Sweet Starfire
touch you. It’s been a long night. Too many long nights.”
Too many long nights spent thinking about his brother? Cidra wondered as tenderness filled her. “I understand,” she whispered, stroking her Fingertips through the thickness of his hair. “It’s all right, Severance. I understand. But I don’t think this will buy you the peace of mind you seek,” she added sadly. His hand stopped moving on her body, and he went still. Slowly Severance raised his head to look down at her. “I’m willing to give it a try. I could use a little peace of mind.”
“I know,” she said gently. “I can feel the need in you. But you’re going about it the wrong way.”
His eyes were narrowed and gleaming now. “Am I?” She nodded, smiling tremulously. A part of her wanted to keep quiet and let him take what he thought he needed from her. But that was selfish and dangerous, and it wouldn’t give her what she had dreamed of all these years, either. Neither of them would obtain any real serenity.
“You need to talk to a skilled therapist. Someone who has been trained to work with people who have experienced your kind of loss. There are many such doctors, both Harmonic and Wolf, who could help you. You could talk to them, discuss your feelings about your brother. Having sex with me tonight would only buy you a temporary respite.”
He stared at her and then swore softly. “Sweet Harmony in hell! I don’t believe this. You don’t know what you’re talking about. Dumb as a torla.”
She stiffened under the insult. “Now I’ve made you angry.”
“Well, you sure as a renegade’s hell have managed to kill the mood. You thought I needed a little special handling tonight to help me forget Jeude?”
Cidra swallowed unhappily. “Special handling,” the mail pilot’s slang for quick, easy sex, was not the term she wanted to hear applied to what might have been between herself and Severance. The phrase made it sound light, virtually meaningless. And while she knew intellectually that sex for a Wolf was on a different plane than the communion between Harmonics, she didn’t want to think of sex between herself and Severance as being just a little “special handling.” But, apparently, that was exactly how Severance saw it.
“I assumed you were sitting here brooding. We had talked about your brother earlier, and there was that light-painting you did. And you’ve been drinking so much before you go to bed lately.” She lifted one shoulder helplessly. “I thought perhaps sad memories were still bothering you.”
He closed his eyes in obvious disgust. “I should have known better than to try to take a fake Harmonic to bed.” His lashes lifted, revealing a hard, glittering gaze only slightly skewed due to the amount of Renaissance Rose ale in his system. “Let’s get one thing understood here, not that it’s going to do me any good to explain it. I have not been sitting here getting spaced every night since you’ve been on board because I’m suffering from deep depression. Jeude was killed a little more than two years ago. I learned to handle that some time back. In fact, I spent one reeting hell of a year as a bonus man on Renaissance, learning to deal with what happened to Jeude. I don’t need some damned therapist. Renaissance was my therapist. I do not spend every night drinking myself into a stupor because of Jeude.”
“I see.” She wondered what a bonus man was.
“No, you don’t, but I’m too drunk to explain it to you.” He rose to his feet with her in his arms.
Cidra’s sense of balance wavered unpleasantly again as Severance staggered a bit, trying to regain his own equilibrium. She clutched at him and tried to wriggle free. “Put me down, please.”
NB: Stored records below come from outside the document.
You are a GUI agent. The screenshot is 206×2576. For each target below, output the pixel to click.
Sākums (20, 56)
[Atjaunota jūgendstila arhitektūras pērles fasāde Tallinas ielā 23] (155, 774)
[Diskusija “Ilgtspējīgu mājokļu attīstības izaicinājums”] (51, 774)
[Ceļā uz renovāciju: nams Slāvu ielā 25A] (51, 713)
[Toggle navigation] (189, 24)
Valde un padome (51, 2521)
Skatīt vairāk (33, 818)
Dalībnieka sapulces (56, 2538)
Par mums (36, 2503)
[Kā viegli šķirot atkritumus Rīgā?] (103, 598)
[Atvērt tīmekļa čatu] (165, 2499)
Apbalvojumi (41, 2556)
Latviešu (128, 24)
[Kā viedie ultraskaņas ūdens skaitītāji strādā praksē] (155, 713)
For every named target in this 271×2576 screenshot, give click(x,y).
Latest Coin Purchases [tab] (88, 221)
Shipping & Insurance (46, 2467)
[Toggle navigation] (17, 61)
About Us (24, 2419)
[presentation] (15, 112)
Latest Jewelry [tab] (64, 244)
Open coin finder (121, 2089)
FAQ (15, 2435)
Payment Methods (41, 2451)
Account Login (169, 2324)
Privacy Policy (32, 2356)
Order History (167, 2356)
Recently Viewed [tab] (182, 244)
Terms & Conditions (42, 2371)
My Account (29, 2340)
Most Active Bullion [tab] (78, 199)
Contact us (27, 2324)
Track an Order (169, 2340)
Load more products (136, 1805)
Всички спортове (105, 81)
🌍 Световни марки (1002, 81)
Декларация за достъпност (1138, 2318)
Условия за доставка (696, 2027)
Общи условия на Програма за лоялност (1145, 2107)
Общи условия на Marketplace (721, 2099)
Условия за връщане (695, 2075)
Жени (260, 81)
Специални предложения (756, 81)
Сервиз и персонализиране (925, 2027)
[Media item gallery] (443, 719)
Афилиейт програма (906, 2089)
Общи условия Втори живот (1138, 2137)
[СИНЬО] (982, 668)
“I should.” He started toward the tiered bunks. “I should put you down right in the middle of my bed and make love to you until you can’t think. I’ve decided that thinking is part of your problem, Cidra. The Harmonics taught you to think too much. Gave you too much education. Oughta be a law against teaching fake Saints to think. Therapy. Saints in hell! The last thing I needed tonight was therapy.”
“Severance…?” She realized that he wasn’t going to stand her on her feet. Alarm shot through her as they neared the bunks.
“Sure as first-class postage, I’m going to regret this.” He halted and lifted her high in his arms.
“Severance!”
Before she could protest further, he dropped her onto the top bunk.